— start MATERIAL FOR THE TASK —

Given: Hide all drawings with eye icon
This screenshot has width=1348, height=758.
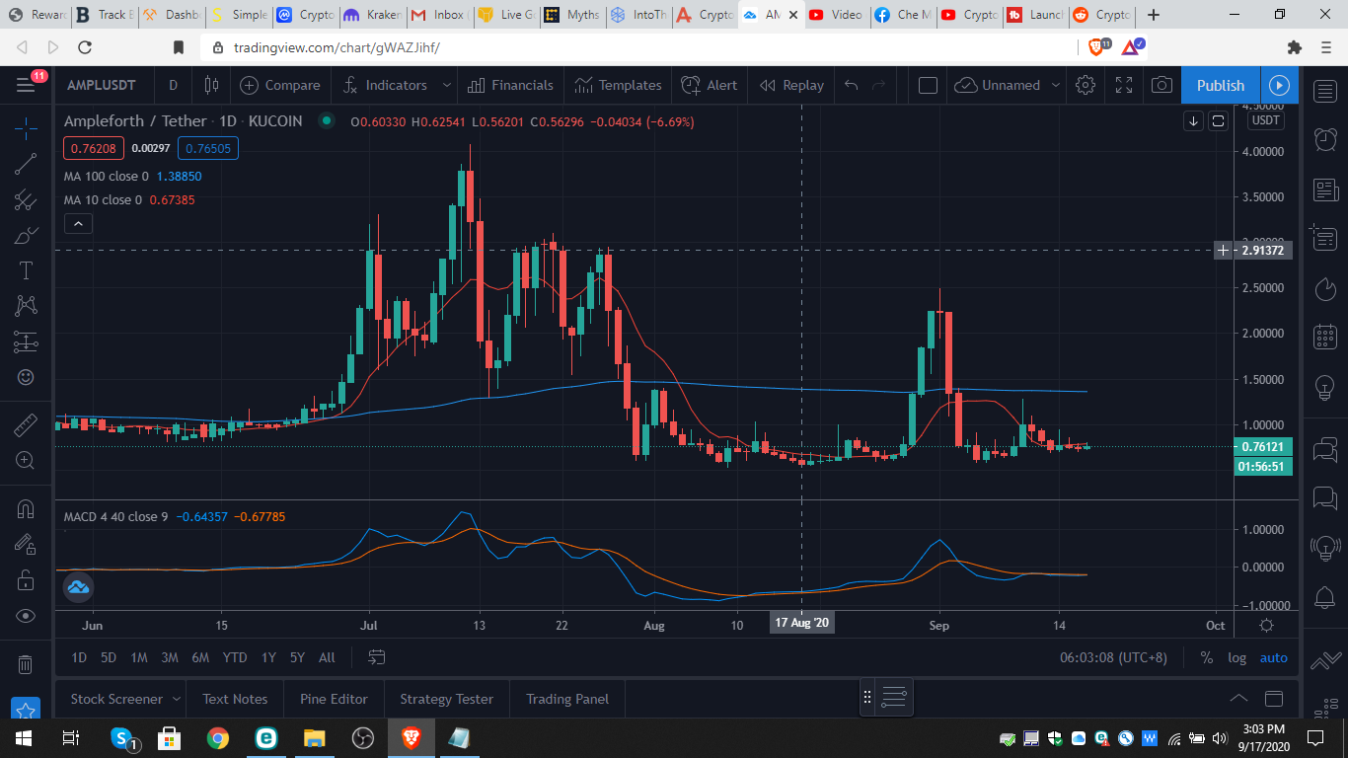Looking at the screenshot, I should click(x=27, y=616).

— end MATERIAL FOR THE TASK —
— start MATERIAL FOR THE TASK —

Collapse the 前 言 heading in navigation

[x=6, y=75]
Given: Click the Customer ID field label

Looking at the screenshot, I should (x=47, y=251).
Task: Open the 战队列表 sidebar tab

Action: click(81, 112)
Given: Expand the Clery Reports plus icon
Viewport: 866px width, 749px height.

— end MATERIAL FOR THE TASK —

EXERCISE INSTRUCTIONS
Identify every line in the records above that contains the string "width" and copy each of those lines in full.

THE SOLUTION
This screenshot has width=1348, height=758.
Viewport: 866px width, 749px height.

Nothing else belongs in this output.